▸ Reading passage:
The British Columbia Society for the Prevention of Cruelty to Animals
- Abbreviation: BC SPCA
- Founded: 1896; 130 years ago
- Type: Charitable organization
- Registration no.: 118819036RR0001
- Headquarters: 1245 East 7th Avenue Vancouver, B.C. V5T 1R1
- Locations: 42 Shelters 5 Animal hospitals/clinics; Wildlife Rehabilitation Centre; ;
- Region served: British Columbia, Canada
- Key people: Craig Daniell (CEO)
- Subsidiaries: BC Pet Registry
- Revenue: CA$35,114,749 (2016)
- Expenses: CA$33,183,436 (2016)
- Staff: 551 (2017)
- Volunteers: Approx. 5500 (2017)
- Website: spca.bc.ca

= British Columbia Society for the Prevention of Cruelty to Animals =

Canadian animal welfare charity

The British Columbia Society for the Prevention of Cruelty to Animals (BC SPCA) is a non-profit animal welfare organization which advocates for animal protection legislation, operates animal shelters, and runs educational workshops and public awareness programs throughout British Columbia, Canada. Founded in 1896, it is a registered charitable organization and one of the largest such animal welfare organizations in North America. As of 2017, BC SPCA had 36 branches, over 500 staff members, nearly 5500 volunteers, operated 5 veterinary hospitals/clinics and a wildlife rehabilitation centre, and sheltered more than 22000 animals. It is also one of the few animal welfare organizations to monitor animals in film.

▸ What you will do:
• 1. Pull out the passage of the BC SPCA article starting with "- Volunteers: Approx." and going on through "animals in film.", word for word.
• 2. Translate this sentence from the BC SPCA article into Spanish: "It is also one of the few animal welfare organizations to monitor animals in film."

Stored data
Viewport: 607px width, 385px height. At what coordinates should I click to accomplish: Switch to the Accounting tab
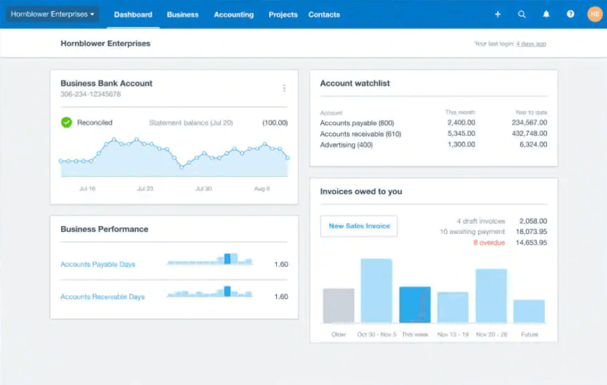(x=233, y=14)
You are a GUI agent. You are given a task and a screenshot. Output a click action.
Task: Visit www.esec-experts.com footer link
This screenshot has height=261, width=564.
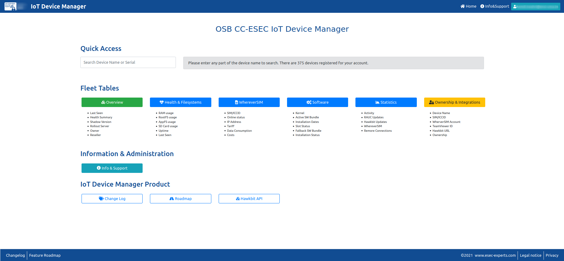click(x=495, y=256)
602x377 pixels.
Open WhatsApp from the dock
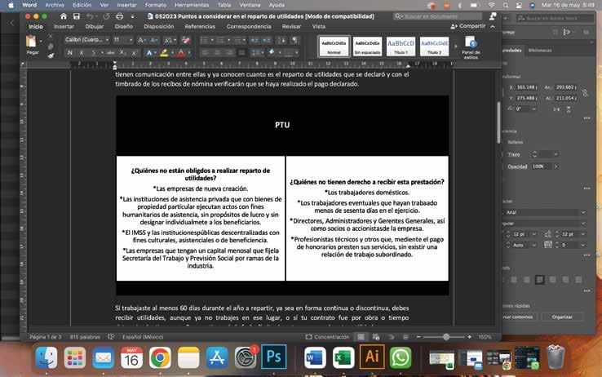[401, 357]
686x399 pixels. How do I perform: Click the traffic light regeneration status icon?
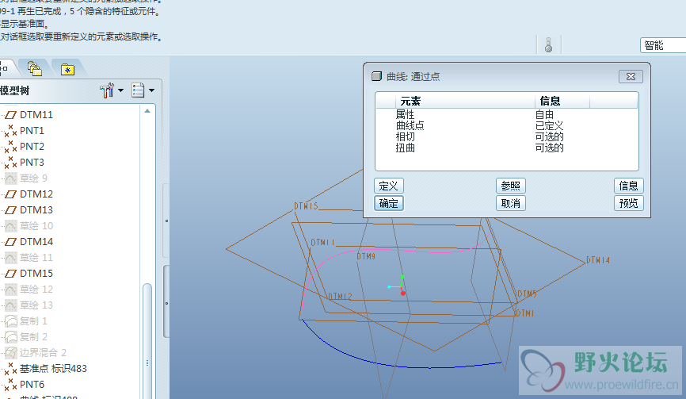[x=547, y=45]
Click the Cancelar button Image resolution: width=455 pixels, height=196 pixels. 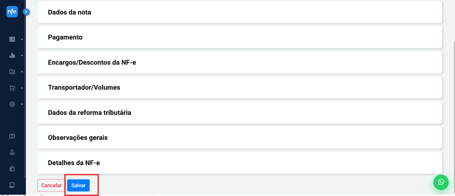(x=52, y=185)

* * *

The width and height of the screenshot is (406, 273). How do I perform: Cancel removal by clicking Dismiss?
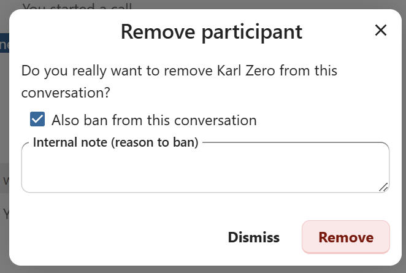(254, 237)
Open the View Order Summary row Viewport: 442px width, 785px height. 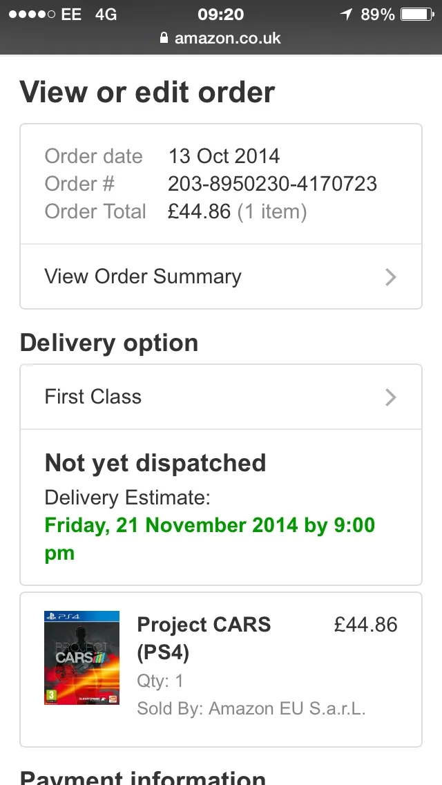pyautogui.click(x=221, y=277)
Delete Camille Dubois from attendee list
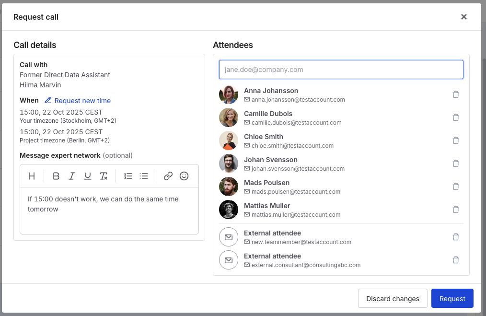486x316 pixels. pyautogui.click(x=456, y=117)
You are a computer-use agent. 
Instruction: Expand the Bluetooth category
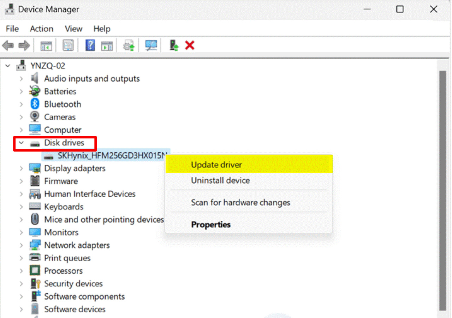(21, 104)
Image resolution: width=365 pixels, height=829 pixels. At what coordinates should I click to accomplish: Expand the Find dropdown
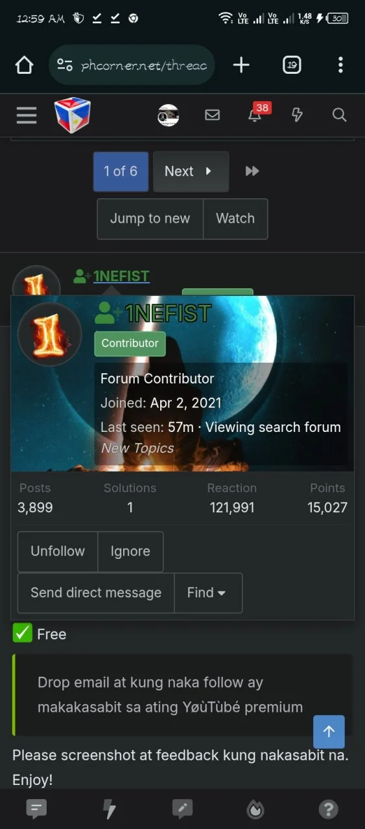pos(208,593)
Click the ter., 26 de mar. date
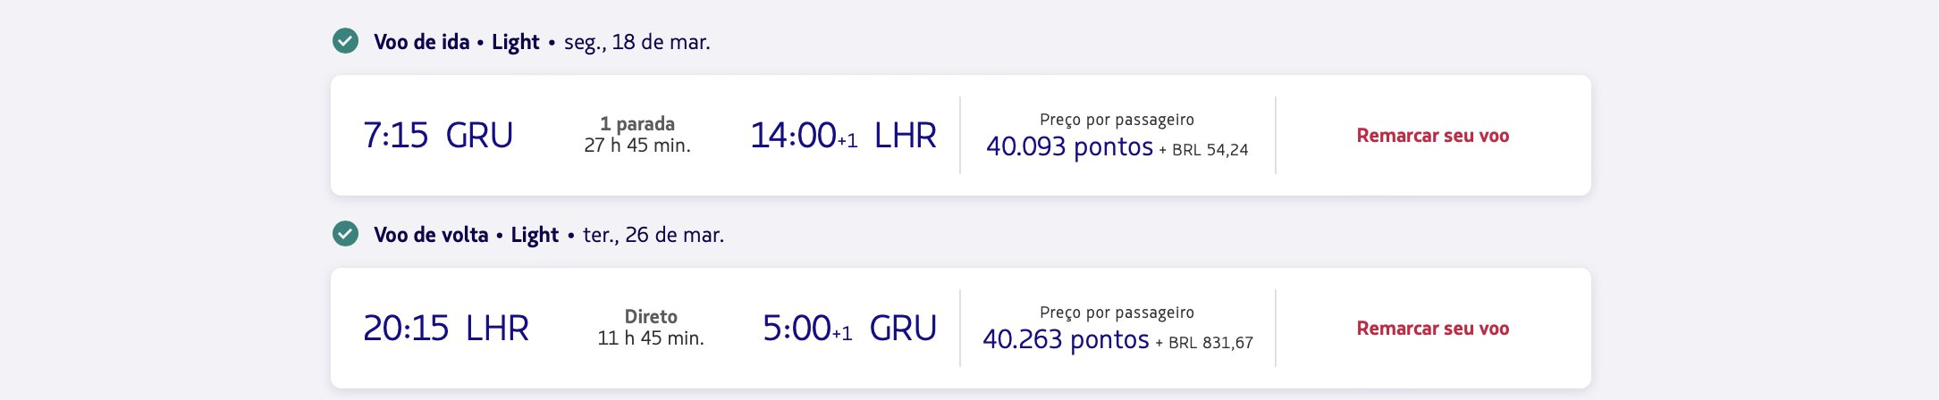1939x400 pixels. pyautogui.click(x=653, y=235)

==

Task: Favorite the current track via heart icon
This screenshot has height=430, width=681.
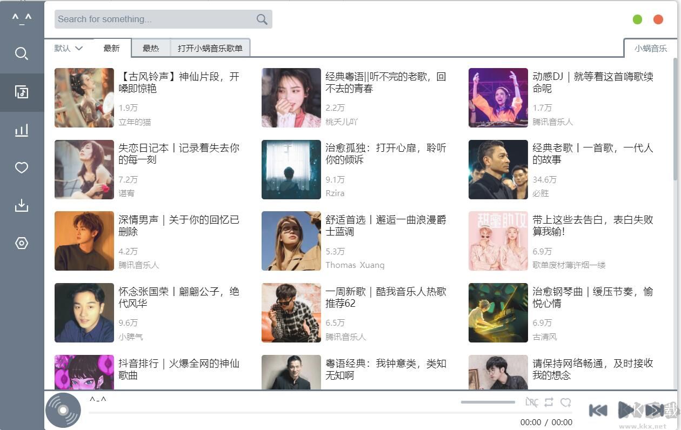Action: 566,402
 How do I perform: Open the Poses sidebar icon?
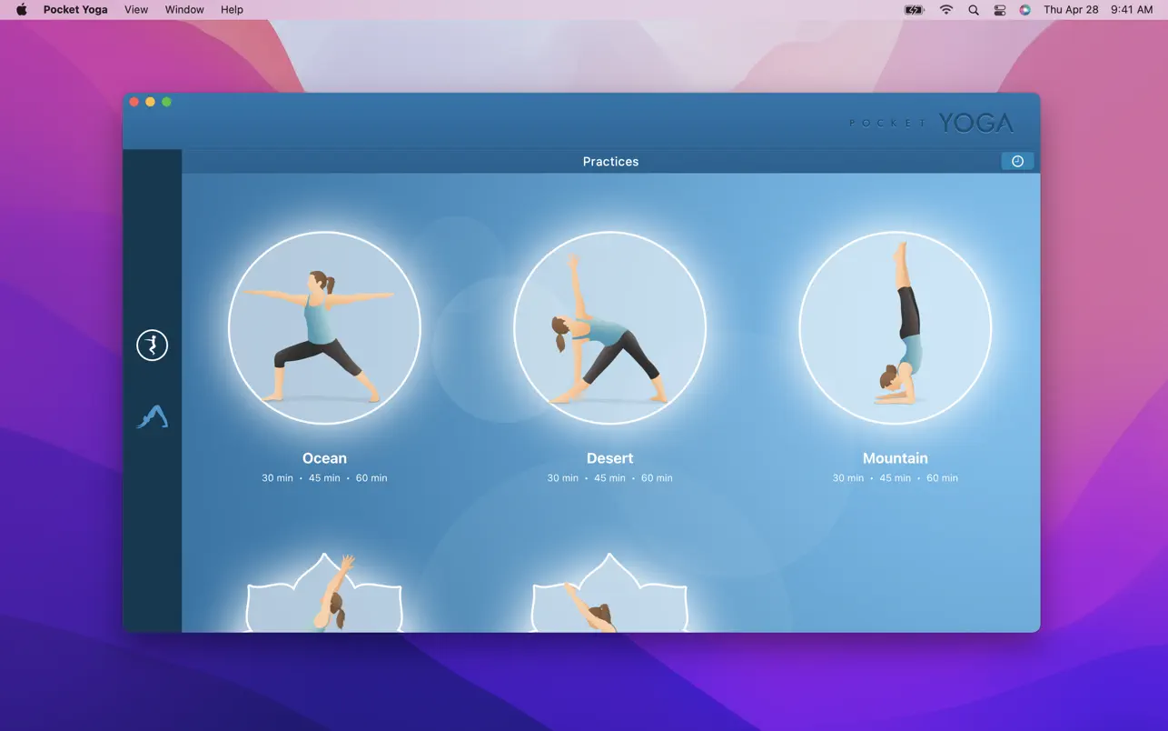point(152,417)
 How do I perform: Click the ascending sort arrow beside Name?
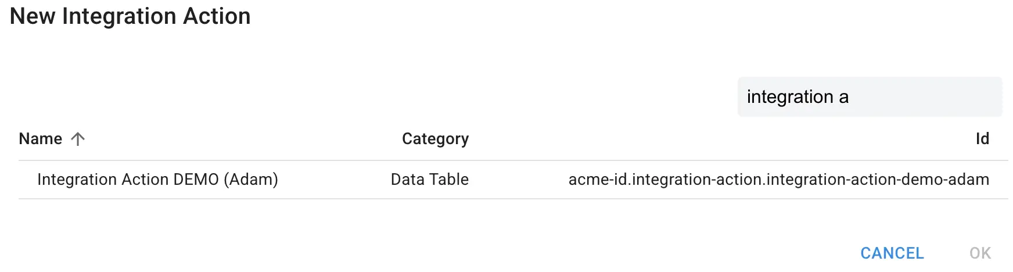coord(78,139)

▸ Results of the tasks:
• 1.
- Volunteers: Approx. 5500 (2017)
- Website: spca.bc.ca

= British Columbia Society for the Prevention of Cruelty to Animals =

Canadian animal welfare charity

The British Columbia Society for the Prevention of Cruelty to Animals (BC SPCA) is a non-profit animal welfare organization which advocates for animal protection legislation, operates animal shelters, and runs educational workshops and public awareness programs throughout British Columbia, Canada. Founded in 1896, it is a registered charitable organization and one of the largest such animal welfare organizations in North America. As of 2017, BC SPCA had 36 branches, over 500 staff members, nearly 5500 volunteers, operated 5 veterinary hospitals/clinics and a wildlife rehabilitation centre, and sheltered more than 22000 animals. It is also one of the few animal welfare organizations to monitor animals in film.

• 2. También es una de las pocas organizaciones de bienestar animal que supervisan a los animales en el cine.